- [Extrait source]
Ponyride est un espace de co-working et tiers-lieu entreprenarial à Detroit, aux US. Il s’agit d’un espace hybride comprenant à la fois un co-working classique, une salle d’exposition, une menuiserie ouverte à tous, un studio de danse, un café ainsi que des espaces de travail pour start-ups et entreprises sociales.
En quoi ce tiers lieu est-il inclusif et durable ?
Situé dans Corktown, la banlieue proche du centre historique, Ponyride est un des seuls acteurs à impulser un développement économique incluant les communautés les plus défavorisées, à contre-pied d’un violent phénomène de gentrification du centre, se transformant peu à peu en un ilots de jeunes créatifs blancs dans une ville à 83% afro-américaine. En plus de favoriser une plus grande égalité des chances, il soutient des initiatives qui contribue à un Detroit plus inclusif et durable : économie circulaire, entreprises créant des emplois pour les plus fragiles, associations philanthropiques, l’impact indirect de l’écosystème est très conséquent.
Comment réussissent-ils à mélanger autant de projets différents dans un seul lieu ?
Ponyride est un écosystème fort et a présent reconnu internationalement, car il a su faire de la diversité de ses résidents une mine d’or de collaboration. Makers, entrepreneurs, co-workers, artistes y collaborent sur des projets concrets, apprennent les uns des autres, en se transformant eux-mêmes, ils changent dans le même temps positivement leur territoire. A Ponyride la diversité n’est pas qu’une question de parité, elle se pense en opinions, stade de développement, métiers, compétences et les décalages y sont valorisés, dans la mesure où ils laissent place au débat et à l’apprentissage de pair-à-pair.
– Montréal –
A Montréal, vous avez fait escale au Projet Young, un projet pionnier au Québec…
L’escale québécoise avait pour but de se pencher sur la question de l’urbaniste transitoire et des écosystèmes positifs temporaires, en allant à la rencontre de l’association Entremise. Cette jeune association, inspirée par des exemples internationaux comme ceux des Grands Voisins à Paris ou de No longer Empty à NY, a réussi à organiser un consortium sur la question, réunissant la ville de Montréal, la Maison de l’Innovation Sociale ainsi que la Fondation Mc Connel. Ayant réussi à faire exister l’idée que l’urbanisme transitoire peut être une réponse simple à la vacance des bâtisses patrimoniales, ils ont obtenu l’autorisation de gérer le premier projet pilote dans la ville : le projet Young. Il s’agit d’un bâtiment municipal mis à disposition pour 22 mois, co-géré par tous les résidents, un vrai laboratoire de collaboration durable pour la MIS et de nombreuses start-ups et associations locales.
Comment travaillent-ils avec les pouvoirs publics ?
La ville de Montréal a pris le pari, elle a décidé de croire au potentiel citoyen de sa ville et de se lancer dans un projet où l’expérimentation est de mise. Il faut un sacré courage politique pour laisser place à l’inconnu, car cela implique l’erreur potentielle. Cet inconnu est pourtant une donnée indispensable de l’innovation, la ville l’a bien compris et même si chaque pas présente son lot de défis juridiques, techniques ou administratifs, les acteurs publics apprennent par l’expérientiel avec des projets comme celui-ci, à penser la fabrique urbaine non plus un produit mais comme un processus, et un processus qui se doit d’être collectif et participatif.

- [Consigne écrite A]
Recopiez tel quel le passage de l'extrait source qui s'ouvre sur les mots contenant « Comment travaillent-ils avec » et se clôt sur « collectif et participatif. ».
- [Consigne écrite B]
Répondez aux questions suivantes à partir de l'extrait source :
(i) Dans quel quartier de Detroit Ponyride est-il situé ?
(ii) Quelle part de la population de Detroit est afro-américaine ?
(iii) Pour combien de temps le bâtiment municipal du projet Young est-il mis à disposition ?
- [Consigne écrite C]
Énumérez tous les espaces que réunit Ponyride d'après l'extrait source.

- [Données fournies]
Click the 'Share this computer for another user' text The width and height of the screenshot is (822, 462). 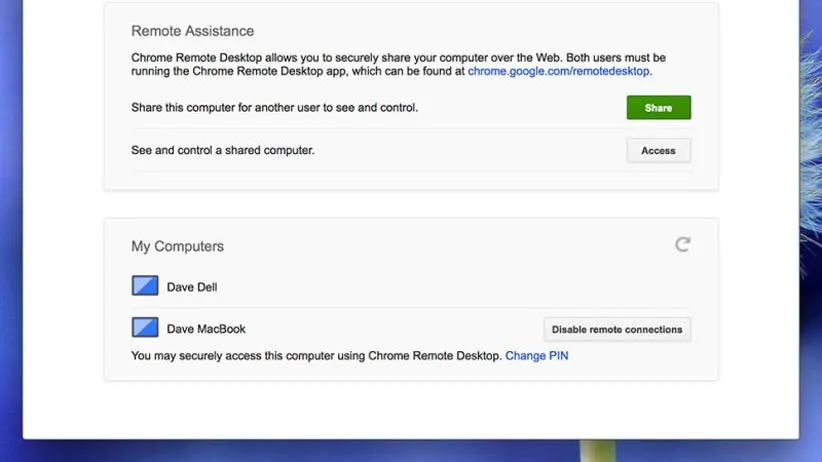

- [Réponse complète A]
Comment travaillent-ils avec les pouvoirs publics ?
La ville de Montréal a pris le pari, elle a décidé de croire au potentiel citoyen de sa ville et de se lancer dans un projet où l’expérimentation est de mise. Il faut un sacré courage politique pour laisser place à l’inconnu, car cela implique l’erreur potentielle. Cet inconnu est pourtant une donnée indispensable de l’innovation, la ville l’a bien compris et même si chaque pas présente son lot de défis juridiques, techniques ou administratifs, les acteurs publics apprennent par l’expérientiel avec des projets comme celui-ci, à penser la fabrique urbaine non plus un produit mais comme un processus, et un processus qui se doit d’être collectif et participatif.

- [Réponse complète B]
(i) Corktown
(ii) 83 %
(iii) 22 mois

- [Réponse complète C]
- un co-working classique
- une salle d'exposition
- une menuiserie ouverte à tous
- un studio de danse
- un café
- des espaces de travail pour start-ups et entreprises sociales